Now there is a bit of an art to effective networking, and more often than not, people get it terribly wrong. Why? Because they forget what it means to actually network. It’s not about simply grabbing as many business cards as possible, and shouting to the other person about what you do. Effective networking is simply talking and listening, and we should all be able to do that.
So before you reluctantly head out to your next event, heed this advice.
Why is networking so important?
The truth is, even with the emergence of social media, skype and remote working, people will still buy from people. We still like a human voice at the end of the phone, a person to interact with if things go wrong. The internet is great, but being human has its advantages when it comes to securing business.
Effective networking is the long game
There are apparently several stages in the buying decision making process, as can be seen here:
So, apart from point of sale impulse purchases, you can see that most consumers take their time to buy and go through this considered process. As a business that could potentially turn this decision maker into a client, you need to be at the front of their mind when they go through this buying process. The only way to ensure this is to be visible and helpful, so the buyer knows you and trusts you. And that is the key to effective networking. Making yourself known, but not in a sales-y way.

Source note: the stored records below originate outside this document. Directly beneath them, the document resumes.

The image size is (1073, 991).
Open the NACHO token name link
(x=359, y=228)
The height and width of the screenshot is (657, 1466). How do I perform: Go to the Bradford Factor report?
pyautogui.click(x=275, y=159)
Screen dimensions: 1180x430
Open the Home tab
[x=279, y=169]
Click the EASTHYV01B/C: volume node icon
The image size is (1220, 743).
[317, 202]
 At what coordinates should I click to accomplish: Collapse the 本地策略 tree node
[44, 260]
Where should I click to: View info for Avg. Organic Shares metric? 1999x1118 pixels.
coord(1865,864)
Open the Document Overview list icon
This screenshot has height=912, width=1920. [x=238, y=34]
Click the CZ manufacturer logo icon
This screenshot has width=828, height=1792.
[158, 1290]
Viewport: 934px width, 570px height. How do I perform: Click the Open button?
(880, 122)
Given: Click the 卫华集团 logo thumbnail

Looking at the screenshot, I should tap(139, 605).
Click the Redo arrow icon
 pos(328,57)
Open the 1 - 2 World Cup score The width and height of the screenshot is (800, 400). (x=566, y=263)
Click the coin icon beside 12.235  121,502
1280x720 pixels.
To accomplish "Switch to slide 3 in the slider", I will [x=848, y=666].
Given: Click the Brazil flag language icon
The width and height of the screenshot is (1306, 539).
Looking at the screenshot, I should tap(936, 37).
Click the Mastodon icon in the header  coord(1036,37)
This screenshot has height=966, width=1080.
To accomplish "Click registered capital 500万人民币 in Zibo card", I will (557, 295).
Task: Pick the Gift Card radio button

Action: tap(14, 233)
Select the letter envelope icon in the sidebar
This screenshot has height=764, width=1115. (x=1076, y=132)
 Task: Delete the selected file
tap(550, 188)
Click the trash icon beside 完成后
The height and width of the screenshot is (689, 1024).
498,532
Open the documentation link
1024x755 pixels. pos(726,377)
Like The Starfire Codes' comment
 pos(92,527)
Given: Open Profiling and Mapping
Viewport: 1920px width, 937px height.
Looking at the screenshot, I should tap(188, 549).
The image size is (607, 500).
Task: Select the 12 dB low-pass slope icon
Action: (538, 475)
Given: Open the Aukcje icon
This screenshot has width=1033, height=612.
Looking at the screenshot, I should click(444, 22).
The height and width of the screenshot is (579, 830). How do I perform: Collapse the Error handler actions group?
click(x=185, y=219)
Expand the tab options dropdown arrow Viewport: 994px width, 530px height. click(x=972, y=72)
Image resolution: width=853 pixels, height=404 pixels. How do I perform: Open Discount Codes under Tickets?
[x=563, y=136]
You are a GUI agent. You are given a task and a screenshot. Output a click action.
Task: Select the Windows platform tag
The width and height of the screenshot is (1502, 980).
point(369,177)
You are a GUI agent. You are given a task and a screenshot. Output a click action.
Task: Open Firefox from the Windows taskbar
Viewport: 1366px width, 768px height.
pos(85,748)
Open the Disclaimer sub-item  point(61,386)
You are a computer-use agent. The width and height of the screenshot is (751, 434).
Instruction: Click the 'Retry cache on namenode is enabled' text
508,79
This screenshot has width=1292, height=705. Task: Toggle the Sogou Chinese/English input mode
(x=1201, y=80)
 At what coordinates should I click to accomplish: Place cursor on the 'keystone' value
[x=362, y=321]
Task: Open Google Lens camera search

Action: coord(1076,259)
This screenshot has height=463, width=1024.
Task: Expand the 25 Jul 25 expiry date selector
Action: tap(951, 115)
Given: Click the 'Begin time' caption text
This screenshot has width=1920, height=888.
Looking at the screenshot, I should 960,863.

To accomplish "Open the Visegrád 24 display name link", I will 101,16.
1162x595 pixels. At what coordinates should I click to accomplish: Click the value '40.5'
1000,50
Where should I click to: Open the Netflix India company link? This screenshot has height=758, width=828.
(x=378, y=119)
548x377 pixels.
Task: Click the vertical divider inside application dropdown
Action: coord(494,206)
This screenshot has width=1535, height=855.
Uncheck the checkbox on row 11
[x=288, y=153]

Often people go to networking events expecting to come back with a handful of prospects there and then. But good, effective networking is the long game. People need to get to know you and understand that you’re a safe pair of hands. The biggest mistake that you can make is to come on too strong and expect sales straight away. The person you’re speaking to may not require your services at that moment, or if they do, they may be put off by a bullish approach.
You need to see networking as an investment of time. Keep meeting people, have good conversations and remain engaged. It’s not unknown for a prospect getting back to you in six months, or recommending you to someone they know, providing you make a good impression.
It’s as much about listening as it is about speaking
Networking, just like speaking, is a two-way conversation. Don’t feel like you need to get across everything about your business in one chat. It’s just as important to understand about the businessperson you are talking to, as they may have something to offer you. Remember, they have come to network for just the same reasons as you, so by focussing solely on flogging your wares may risk missing out on a potential collaboration opportunity, or even a service that you may need. Also, if you don’t get to understand a person’s business, you won’t really have a reason for a follow up email in the future.
Don’t underestimate who you’re talking to
In the cut and thrust world of networking, it may seem natural to want to filter out the people who may be of least use to you. However, it’s hugely important not to dismiss anybody, as you simply never know who they know. While somebody’s role may seem irrelevant, they may have a black book full of your dream clients. So don’t be quick to dismiss someone. But at the same time…
Choose your network events carefully
Now if you’re in a big city, there is an abundance of networking events, both free and paid for. As a result, it’s quite easy to go to events that are of no relevance to you. However, even if the event is free, your time is a cost, so use it wisely. So before signing up check the following:
Who the event is run by – If your business supports start-ups and it’s an entrepreneur’s network event, then great.
What type of prospects will be attending – this will be largely dictated by the first point.
Is it structured networking, or a free for all? – structure sessions often lead to more effective networking, as you get a chance to hear what everyone does and have tangible objectives. Free-mingling networking events often mean that you only really get to talk to the person you’re next to, unless you to barge into a conversation.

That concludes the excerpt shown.